The primary goal of this article is to put together a demonstration of how you can use OWL to integrate two relational databases, and then perform queries against the aggregate collection to answer realistic questions that you could not answer without the addition of an OWL ontology.
Secondary goals include:
- Using free, portable, open-source software
- Making all the relevant files available so that others could reproduce the results (contained in the
owlrdbms.zip file—see its readme.txt file for instructions on how to use its files to create and load the sample data)
- Using address book data, which has relevance to everyone
- Doing it all with no specialized programming (I did write a short XSLT 1.0 stylesheet utility, which is included in the zip file, but managed to avoid any coding that required compilation and deployment)
For sample data to load into the
MySQL relational database package, I created two collections of address book data, one based on the fields used by the Eudora email program and another based on the Microsoft Outlook 2003 address book structure.

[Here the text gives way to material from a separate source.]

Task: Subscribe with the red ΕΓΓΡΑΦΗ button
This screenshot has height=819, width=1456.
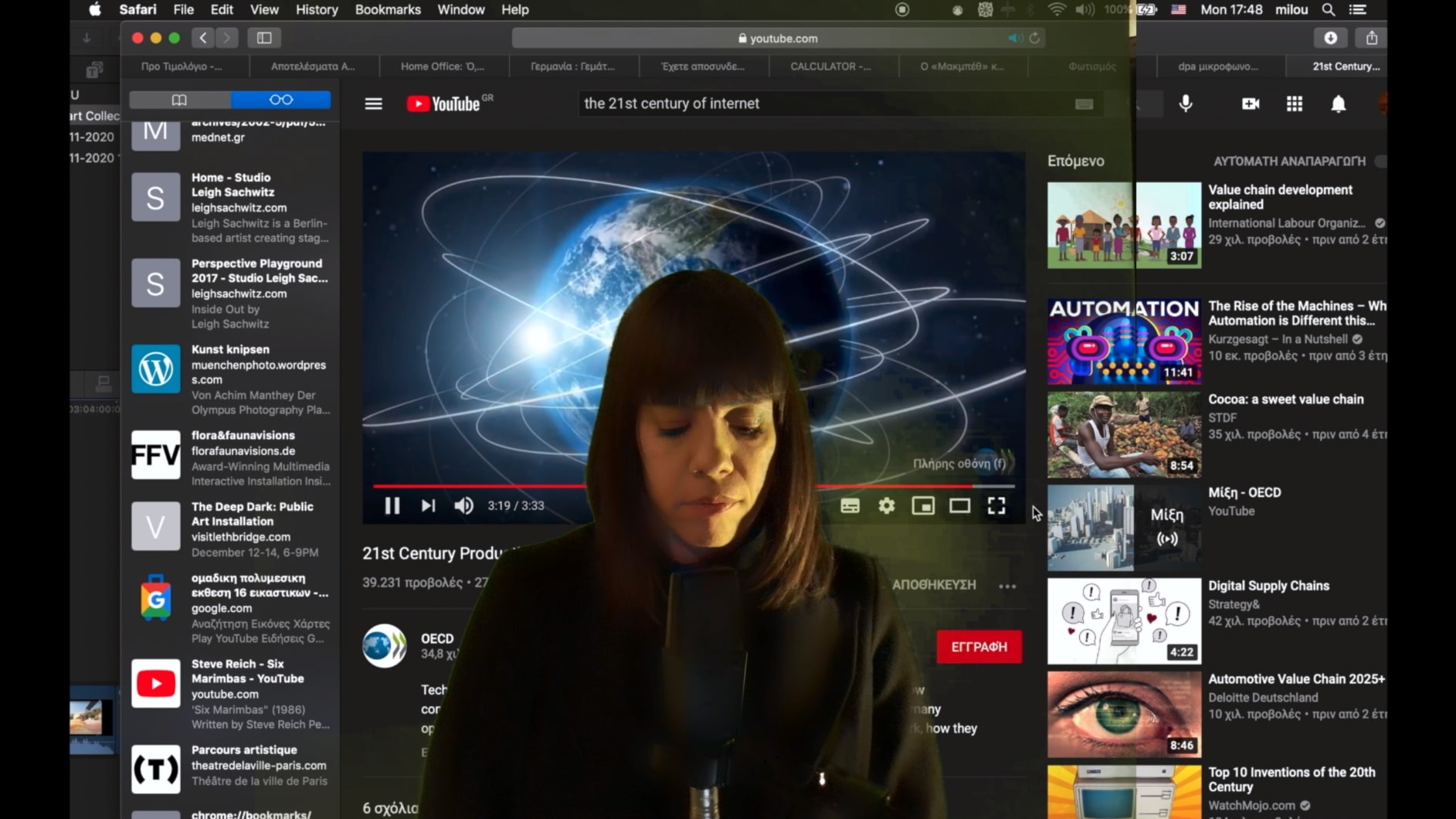Action: pos(978,647)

Despite the different field names used by the two packages (for example, businessState
for the work address part of an Outlook address book entry and workState for the corresponding field in Eudora), I wanted to issue a single query against the aggregate collection of data to answer each of the following questions:
- Who works in New York state?
- List any phone numbers (home, mobile, business, and so forth) for Alfred Adams.
- Find all information about Bobby Fischer at 2304 Eighth Lane, even if the other database lists him as Robert L. Fischer of 2304 8th Ln.
After the data was loaded into MySQL, the following steps made these queries possible:
- I used the D2RQ interface (release 0.4) to extract an RDF representation of the relational data.
- Using the open-source ontology editor SWOOP (release 2.3 beta 4), I automatically generated the mundane, repetitive parts of the ontology.
- Continuing with SWOOP, I did some pointing and clicking to identify relationships between fields in the two databases that enable the execution of the use case queries.
- I pulled the RDF/OWL syntax generated by SWOOP into its own file separate from the instance data to let me use it with future versions of the instance data as the address book databases get updated.
- Using the OWL reasoner Pellet (the most recent release is release
1.5.2, but that has problems with the third use case above, so I recommend 1.5.0 if you want to reproduce what is
shown here), I issued queries in the W3C standard SPARQL query language against the data/metadata combination, getting more complete answers than would have been possible just querying against one of the databases without the metadata that identifies the connections between the two.
I did all this under Windows. With the exception of Eudora and Outlook, which I used to create the templates for the sample data, all the software described here is available for Linux as well.
I didn't want to use real address book data, so with a little scripting I generated a good amount of some fake, yet realistic-looking address book data:
- In each of the two email programs, I created a new address book entry and filled out every field.
I saved the address book as a comma separated value (CSV) file and looked over the results.
- Using a Python script that included a list of the most popular given names, surnames, city names, and so forth in the U.S. (the zip file's readme.txt file lists the source of each list), I generated sample data with a structure that corresponded to the exported CSV file.
- I imported my outlook.csv file into Outlook to make sure everything ended up in the right place, and it did (Eudora offered no "import CSV" option).
- Because the SPARQL queries for the second and third use cases look for specific data among the randomly generated data, I added that data to the CSV files (the readme.txt included with the zip file has these lines and describes where to add them).
- I created an SQL script included with owlrdbms.zip to create the two MySQL databases (MySQL 5.0, under Windows) and loaded each CSV file into one of the databases.